Pregnant women at 'high risk' for swine flu-related deaths

Myra Barrientos
Myra Barrientos
Dr. Marian Melish
Dr. Marian Melish

By Leland Kim - bio | email

HONOLULU (KHNL) - It's killed four people, and infected more than 1,400 others in Hawaii. Swine flu, or the H1N1 virus, doesn't show any signs of slowing down. The Centers for Disease Control and Prevention (CDC) says a vaccine should be ready in the fall, and "high risk" groups will get it first.

Besides obvious groups like senior citizens and health care workers, pregnant women are now considered "high risk" when it comes to dying from swine flu. This means expectant mothers need to be even more vigilant about their health.

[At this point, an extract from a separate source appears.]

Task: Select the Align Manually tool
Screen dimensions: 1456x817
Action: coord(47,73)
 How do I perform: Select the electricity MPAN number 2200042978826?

Myra Barrientos works as a nurse in the pediatrics ICU unit at Kapiolani Medical Center for Women and Children. She takes care of newborn babies. It's a familiar environment for her. She's a mom, and expecting her second child in October.

"My husband and I always wanted to have a bigger family," said the Hawaii Kai resident. "My first son, he just turned two, so it's a good time. It's the right time for us to have another one."

She is going through her second pregnancy as swine flu continues to grow stronger in Hawaii.

"Actually on the mainland, most of the cities have seen a decrease in cases, but we're seeing a continual increase," said Dr. Marian Melish, a pediatric infectious disease physician at Kapiolani. "And we are now expecting particularly as school starts, we will continue to have influenza disease circulating widely in our community."

The CDC is working on a swine flu vaccine. Among the first to get it are people in "high risk" categories, like health care workers and expectant moms. Hawaii is seeing twice the number of respiratory-related hospital admissions than normal.

"I've seen symptoms range from mild flu like symptoms to severe symptoms where their respiratory status is severely affected to the point where they have to be put on ventilators or breathing machines," said Barrientos.

Pregnant women are at risk because they go through changes in their immune system.

"The lungs are also compromised as pregnancy goes on which means people cannot breathe as deeply as the baby is growing inside," said Dr. Melish.

This means pregnant women must take extra good care of themselves.

"Not only do you have yourself to take care of, you do have this unborn child that is expecting you to take good care of yourself, because you don't want anything to happen to this child," said Barrientos. "Because you've gone through several months trying to be the healthiest you can."

Staying healthy so moms can deliver healthy babies like newborn twins: Brock and Solomon Kiamahoe.

The vaccine is expected to be ready by October, so if you're pregnant, ask your doctor about it.

About six percent of people who have died from swine flu in the U.S. were pregnant women with no underlying medical conditions, although they make up only one percent of the population.